Thus, the proposed process offers an alternative application to spent catalysts such as HDT1 catalysts or the like, which are today considered to be polluting and low-value commercial tailings.

One way to gauge the absorption capacity of microwave radiation by a material is by checking its dielectric properties. The loss factor gives a good indication of how much catalyst support material can be penetrated by an electric field and how much of the energy added to the medium can be dissipated as heat into the active microwave absorber sites.

The present invention relates to a process for increasing the APAP and reducing naphthenic acidity of oils by means of heat treatment located under microwave irradiation in the presence of electromagnetic energy absorbing materials.

The oils to be treated preferentially are those which have an OAPI of less than 19, commonly referred to as heavy oils, and those which have an OAPI of less than 13, commonly known as extra-heavy oils, as well as their mixtures and fractions. These oils generally have a total NAT acid content of between 1 mg KOH / g and 12 mg KOH / g oil, preferably with NAT within a range of 1.5 mg KOH / g to 10 mg KOH / g oil. .

Some of the microwave absorbable materials that can be applied in this process are coke fines, large FCC catalysts, spent hydrotreating catalysts, nanostructured materials such as nano-fibers and nano-tubes. Microwave absorbing materials are those that preferentially absorb radiation at localized sites, such as hydrorefine catalysts. In this case, in particular, alumina-supported NiMo and CoMo catalysts are selected, characterized by their morphology, activity, selectivity and interaction with microwave energy.

Still, among these materials, with catalytic sites and microwave absorbers, we prefer those that have already been used in a refinery's (HDT) units, in particular the previously sulphide spent HDT catalysts stored after inventory exchange, with the care of be kept protected from the atmosphere since the type and degree of sulfide of the catalyst significantly influence the heating rate, final acidity and the increase in the API of the treated filler.

Spent catalyst means spent catalyst or mixture catalysts already used in refinery units and discarded after the end of the campaign.

Other new or used catalysts which also have microwave absorbing regions or sites can be used in this process. In particular, traditional catalysts in the oil industry, with active phase composed of transition metals or lanthanides, in the form of oxides or sulfides. New formulations suitable for use in this process include catalysts containing nano-tubes and nano-fibers in their composition, with or without inclusion of other elements of the periodic table with microwave absorbing active site characteristics.

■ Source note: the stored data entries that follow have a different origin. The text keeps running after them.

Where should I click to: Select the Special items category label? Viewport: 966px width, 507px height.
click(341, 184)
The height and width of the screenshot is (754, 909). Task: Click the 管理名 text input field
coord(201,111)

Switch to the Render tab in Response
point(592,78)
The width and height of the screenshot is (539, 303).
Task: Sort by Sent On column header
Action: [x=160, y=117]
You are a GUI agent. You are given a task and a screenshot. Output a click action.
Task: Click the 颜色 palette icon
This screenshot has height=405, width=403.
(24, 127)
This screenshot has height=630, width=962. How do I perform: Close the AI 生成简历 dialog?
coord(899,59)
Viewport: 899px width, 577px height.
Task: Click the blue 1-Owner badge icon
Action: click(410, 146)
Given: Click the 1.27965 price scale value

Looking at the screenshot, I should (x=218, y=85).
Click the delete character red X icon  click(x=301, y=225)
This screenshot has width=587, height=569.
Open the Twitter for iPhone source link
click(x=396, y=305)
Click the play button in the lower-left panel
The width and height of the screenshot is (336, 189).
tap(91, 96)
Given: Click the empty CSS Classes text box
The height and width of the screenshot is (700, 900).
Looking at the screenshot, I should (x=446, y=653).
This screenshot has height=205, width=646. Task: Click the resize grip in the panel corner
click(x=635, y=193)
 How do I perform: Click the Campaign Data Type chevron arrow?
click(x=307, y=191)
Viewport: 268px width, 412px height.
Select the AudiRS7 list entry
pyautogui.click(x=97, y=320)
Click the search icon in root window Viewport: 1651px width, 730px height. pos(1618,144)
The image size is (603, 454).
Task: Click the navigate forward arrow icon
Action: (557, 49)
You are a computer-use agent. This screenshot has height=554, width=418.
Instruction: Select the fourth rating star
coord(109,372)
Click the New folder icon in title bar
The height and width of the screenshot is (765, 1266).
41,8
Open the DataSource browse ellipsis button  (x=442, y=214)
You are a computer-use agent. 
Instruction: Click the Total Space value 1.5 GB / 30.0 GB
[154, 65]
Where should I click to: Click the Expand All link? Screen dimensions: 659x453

Said treatment in a reactor containing adsorbent solid provides a reduction of up to 93% of the value of the naphthenic acidity (NAN) value of a Campos Basin oil (BC oil) when processed in the presence of spent hydrotreating catalyst (HDT) under irradiation of microwave (MO). These results were obtained at temperatures of the reaction medium at around 260 ° C, while under conventional heating only acidity reduction from 300 ° C onset was observed.

Said reactor microwave treatment in the presence of the spent decatalyst also promotes a narrowing of the distillation range of MO-processed oils. The reduction in fractions weighed in crude oil processed by OM reflects the increase of its API and, consequently, the improvement of its quality.

The basic scheme proposed in this patent consists of the insertion of one or more units for the generic treatment of brutopened, extra-heavy petroleum or mixtures of hydrocarbons under the demic microwave action (MO) in at least one of the process steps described below.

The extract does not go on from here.